Document:

In this section, we’re going to discuss how to increase WiFi range using the right antenna for the job. We’ll discuss various antenna types, how they work, cable lengths, and coupling requirements. Most of you will be using the default antennas that come with your router. But for those of you planning to boost your range, using the right WiFi antenna can save you a lot of time and frustration. And with some basic knowledge about antennas, you will be better prepared to troubleshoot problems and plan your deployment.
How do WiFi antennas work?
First and foremost, frequency wavelength plays a key role in the construction of the antenna. But other factors such as channel width, frequency, and spectrum are equally important.

Objective 1:
List the topics that the WiFi antenna text says this section will discuss.
The WiFi antenna text and the records are unrelated material.

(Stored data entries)
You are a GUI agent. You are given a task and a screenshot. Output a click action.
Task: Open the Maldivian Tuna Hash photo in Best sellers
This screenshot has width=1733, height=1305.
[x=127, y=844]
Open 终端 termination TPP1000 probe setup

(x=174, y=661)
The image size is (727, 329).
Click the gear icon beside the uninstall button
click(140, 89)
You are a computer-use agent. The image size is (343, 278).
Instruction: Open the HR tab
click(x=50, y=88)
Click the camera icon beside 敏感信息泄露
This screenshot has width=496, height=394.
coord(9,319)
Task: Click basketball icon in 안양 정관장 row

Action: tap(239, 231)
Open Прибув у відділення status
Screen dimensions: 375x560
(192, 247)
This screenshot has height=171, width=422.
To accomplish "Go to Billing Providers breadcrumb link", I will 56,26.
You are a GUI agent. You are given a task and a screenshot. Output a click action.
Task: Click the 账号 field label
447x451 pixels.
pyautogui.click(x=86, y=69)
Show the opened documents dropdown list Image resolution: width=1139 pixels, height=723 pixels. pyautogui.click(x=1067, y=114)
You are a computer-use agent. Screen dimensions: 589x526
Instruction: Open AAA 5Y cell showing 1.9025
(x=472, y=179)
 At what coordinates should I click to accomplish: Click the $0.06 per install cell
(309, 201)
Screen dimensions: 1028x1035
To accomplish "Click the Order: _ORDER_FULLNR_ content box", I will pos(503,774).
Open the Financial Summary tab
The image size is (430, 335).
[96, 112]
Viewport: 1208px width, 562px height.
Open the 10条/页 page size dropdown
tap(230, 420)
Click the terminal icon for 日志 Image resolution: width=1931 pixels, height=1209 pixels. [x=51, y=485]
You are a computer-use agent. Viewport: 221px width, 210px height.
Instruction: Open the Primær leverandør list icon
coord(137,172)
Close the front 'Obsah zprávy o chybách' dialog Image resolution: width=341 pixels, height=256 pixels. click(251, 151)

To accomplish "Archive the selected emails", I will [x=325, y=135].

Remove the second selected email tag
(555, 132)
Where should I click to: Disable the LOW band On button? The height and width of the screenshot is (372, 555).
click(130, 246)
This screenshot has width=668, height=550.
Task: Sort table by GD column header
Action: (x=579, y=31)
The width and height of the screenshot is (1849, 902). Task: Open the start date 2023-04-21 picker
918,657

Objective 2:
Set down the part of the records that opens with their first line and closes with the line containing "Action: (x=579, y=31)", copying each line without change.

Response 1:
- Various antenna types
- How they work
- Cable lengths
- Coupling requirements

Response 2:
You are a GUI agent. You are given a task and a screenshot. Output a click action.
Task: Open the Maldivian Tuna Hash photo in Best sellers
This screenshot has width=1733, height=1305.
[x=127, y=844]
Open 终端 termination TPP1000 probe setup

(x=174, y=661)
The image size is (727, 329).
Click the gear icon beside the uninstall button
click(140, 89)
You are a computer-use agent. The image size is (343, 278).
Instruction: Open the HR tab
click(x=50, y=88)
Click the camera icon beside 敏感信息泄露
This screenshot has width=496, height=394.
coord(9,319)
Task: Click basketball icon in 안양 정관장 row

Action: tap(239, 231)
Open Прибув у відділення status
Screen dimensions: 375x560
(192, 247)
This screenshot has height=171, width=422.
To accomplish "Go to Billing Providers breadcrumb link", I will 56,26.
You are a GUI agent. You are given a task and a screenshot. Output a click action.
Task: Click the 账号 field label
447x451 pixels.
pyautogui.click(x=86, y=69)
Show the opened documents dropdown list Image resolution: width=1139 pixels, height=723 pixels. pyautogui.click(x=1067, y=114)
You are a computer-use agent. Screen dimensions: 589x526
Instruction: Open AAA 5Y cell showing 1.9025
(x=472, y=179)
 At what coordinates should I click to accomplish: Click the $0.06 per install cell
(309, 201)
Screen dimensions: 1028x1035
To accomplish "Click the Order: _ORDER_FULLNR_ content box", I will pos(503,774).
Open the Financial Summary tab
The image size is (430, 335).
[96, 112]
Viewport: 1208px width, 562px height.
Open the 10条/页 page size dropdown
tap(230, 420)
Click the terminal icon for 日志 Image resolution: width=1931 pixels, height=1209 pixels. [x=51, y=485]
You are a computer-use agent. Viewport: 221px width, 210px height.
Instruction: Open the Primær leverandør list icon
coord(137,172)
Close the front 'Obsah zprávy o chybách' dialog Image resolution: width=341 pixels, height=256 pixels. click(251, 151)

To accomplish "Archive the selected emails", I will [x=325, y=135].

Remove the second selected email tag
(555, 132)
Where should I click to: Disable the LOW band On button? The height and width of the screenshot is (372, 555).
click(130, 246)
This screenshot has width=668, height=550.
Task: Sort table by GD column header
Action: (x=579, y=31)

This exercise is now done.